Black Sabbath ‘Panicked’ When They Heard About Randy Rhoads Crash
Geezer Butler remembered how Black Sabbath “panicked” when they heard about the plane crash that killed Randy Rhoads during a radio report in 1982.
Sabbath were on tour in the U.S., as was Ozzy Osbourne as a solo artist, when the guitarist in the singer’s band died in an accident. Crew member Rachel Youngblood and pilot Andrew Aycock also lost their lives. At the time, acrimony remained between Osbourne and his former Sabbath bandmates following his dismissal in 1979.

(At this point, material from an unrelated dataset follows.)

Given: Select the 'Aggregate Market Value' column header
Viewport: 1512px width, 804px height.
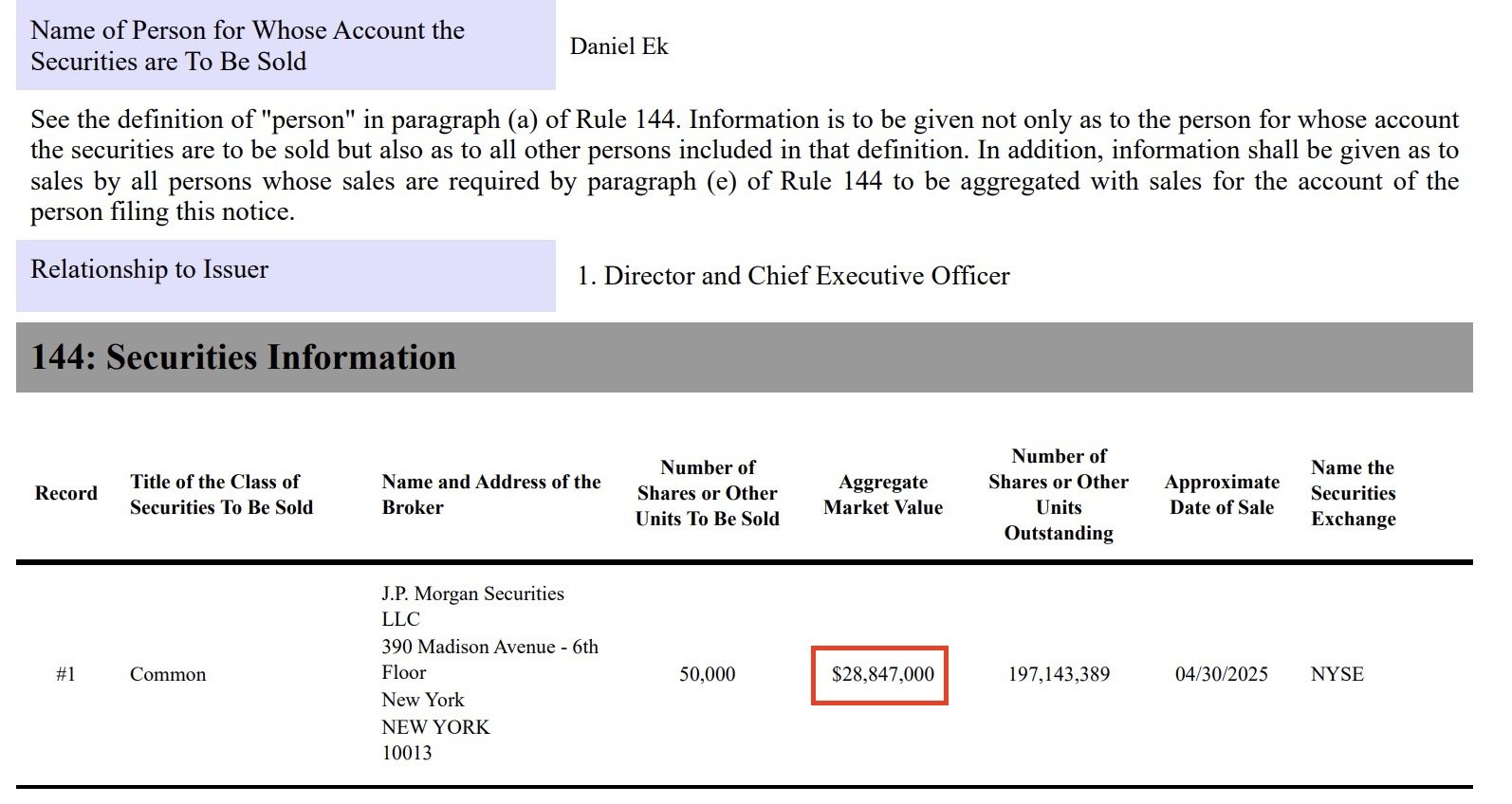Looking at the screenshot, I should (x=883, y=494).
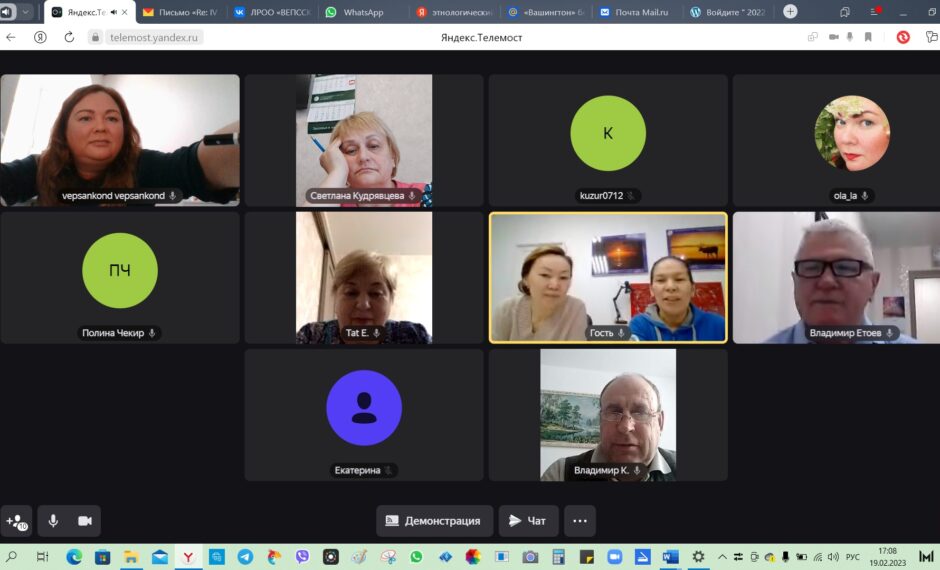Click the Yandex home icon beside back arrow

pyautogui.click(x=40, y=37)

“The only time we thought about Ozzy was when Randy got killed in the air crash,” Butler told Goldmine in a recent interview. “We were in the hotel on tour, and it came on the radio: ‘Members of Ozzy Osbourne’s band killed in a plane crash.’ And we all panicked and called the management, his management, and they said it was Randy that got killed and Ozzy was okay. … I don’t think any of us ever met Randy.”
By 1982, Sabbath had reestablished themselves with Ronnie Jame Dio in Osbourne’s place, and bassist Butler recalled being “really glad” that he didn’t have to write the band’s lyrics any more.

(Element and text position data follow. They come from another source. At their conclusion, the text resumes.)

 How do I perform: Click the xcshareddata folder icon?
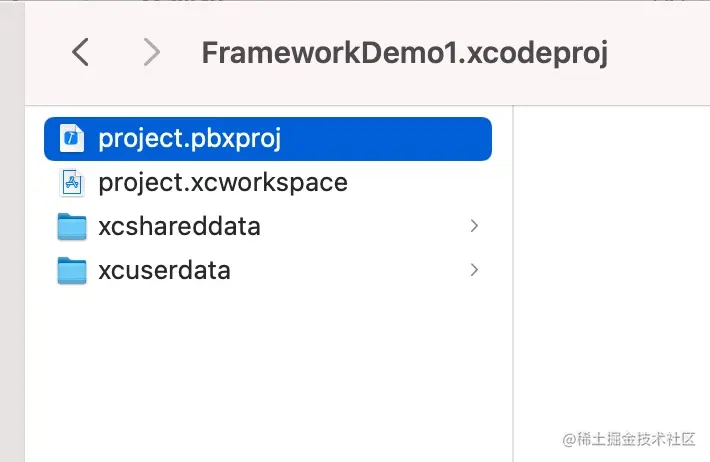(x=72, y=227)
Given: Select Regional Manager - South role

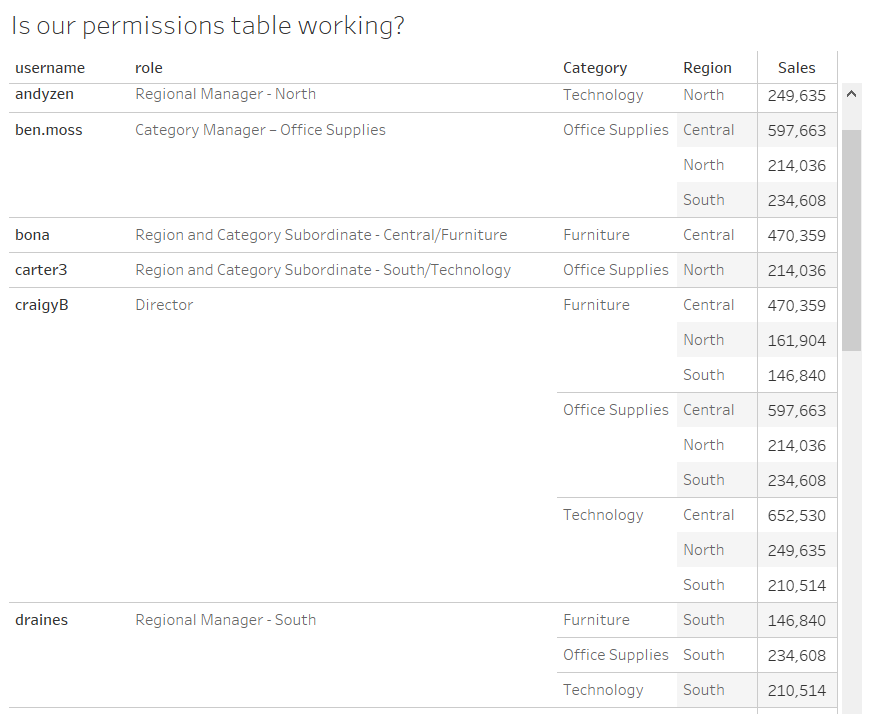Looking at the screenshot, I should (226, 620).
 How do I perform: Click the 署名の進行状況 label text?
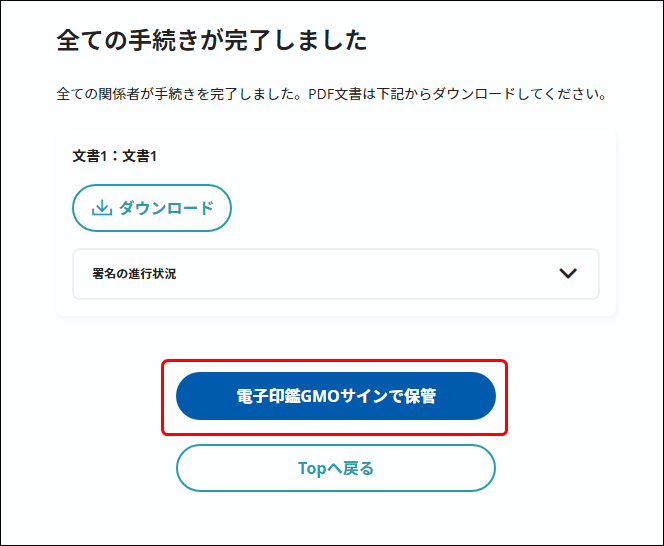(x=134, y=274)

“I felt like I’d come to the end … on the Never Say Die album, I just had nothing else to write about,” he said. “So it was an incredible relief to have somebody come in and do that.
"[Dio's] stuff, I think it’s more fantasy and dragons and all that kind of stuff. Mine was more a lot of politics and everyday occurrences, while his were more surreal and out of this world kind of thing. When it came to the second album, the only thing that was said to him was, like, ‘No rainbows and no dragons!’ That was it. He got the message and did what he did.”
In another significant change, drummer Bill Ward was replaced by Vinny Appice at short notice. “[Ward] just got in his Winnebago during the night and pissed off without telling anybody,” Butler remembered. “He was really bad on booze at the time. … He was making wrong decisions that he regretted later. We didn’t have time to think. It was like a panicky situation. But Vinny knew most of the songs anyway, and he worked miracles, really. He only had a couple of days to rehearse before we had to go to Hawaii and play to, like, 30,000 people in the football stadium there.”